(Exercise inputs)
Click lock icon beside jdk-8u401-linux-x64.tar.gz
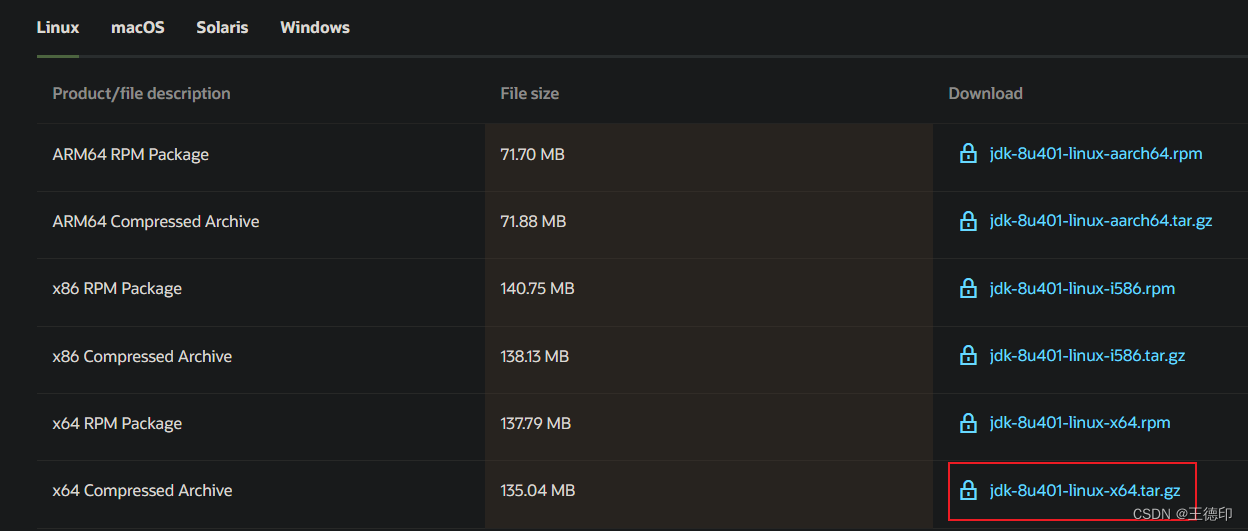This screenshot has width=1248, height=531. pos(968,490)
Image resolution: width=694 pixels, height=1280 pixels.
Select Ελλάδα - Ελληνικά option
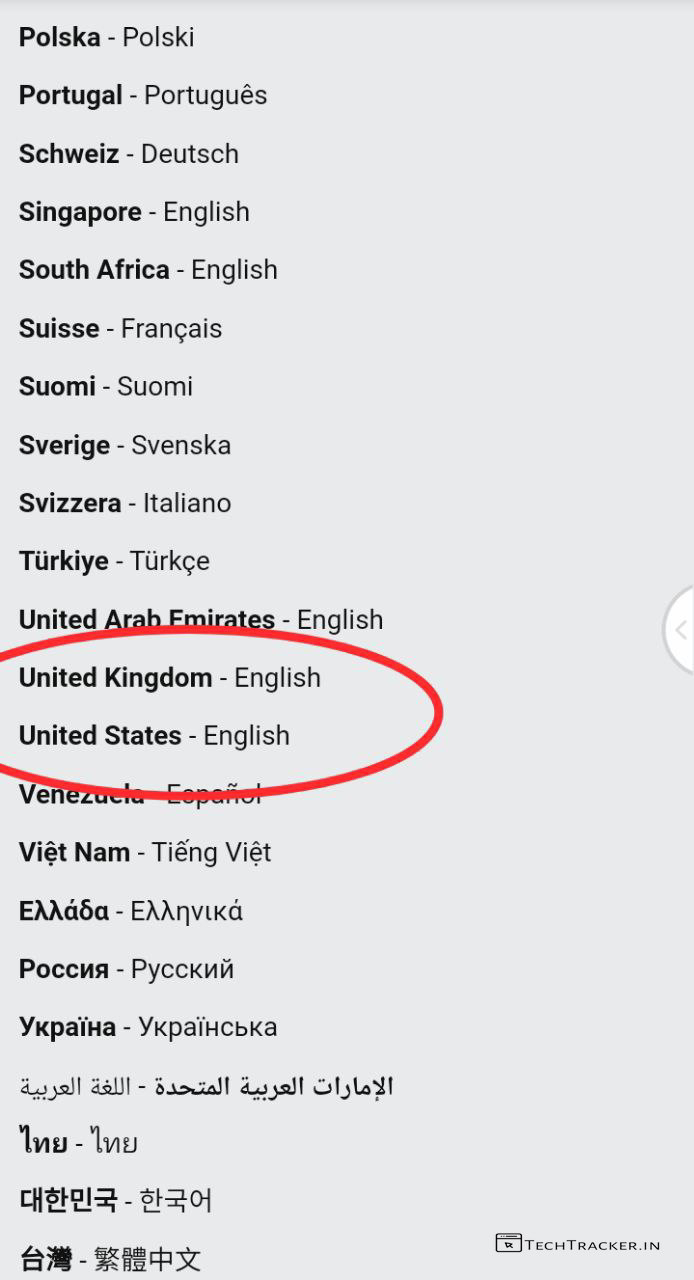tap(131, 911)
(End Exercise inputs)
What to produce>
Repeat the material above word for word, please, apart from its images.

Exercise result>
Click lock icon beside jdk-8u401-linux-x64.tar.gz
This screenshot has width=1248, height=531. pos(968,490)
Image resolution: width=694 pixels, height=1280 pixels.
Select Ελλάδα - Ελληνικά option
tap(131, 911)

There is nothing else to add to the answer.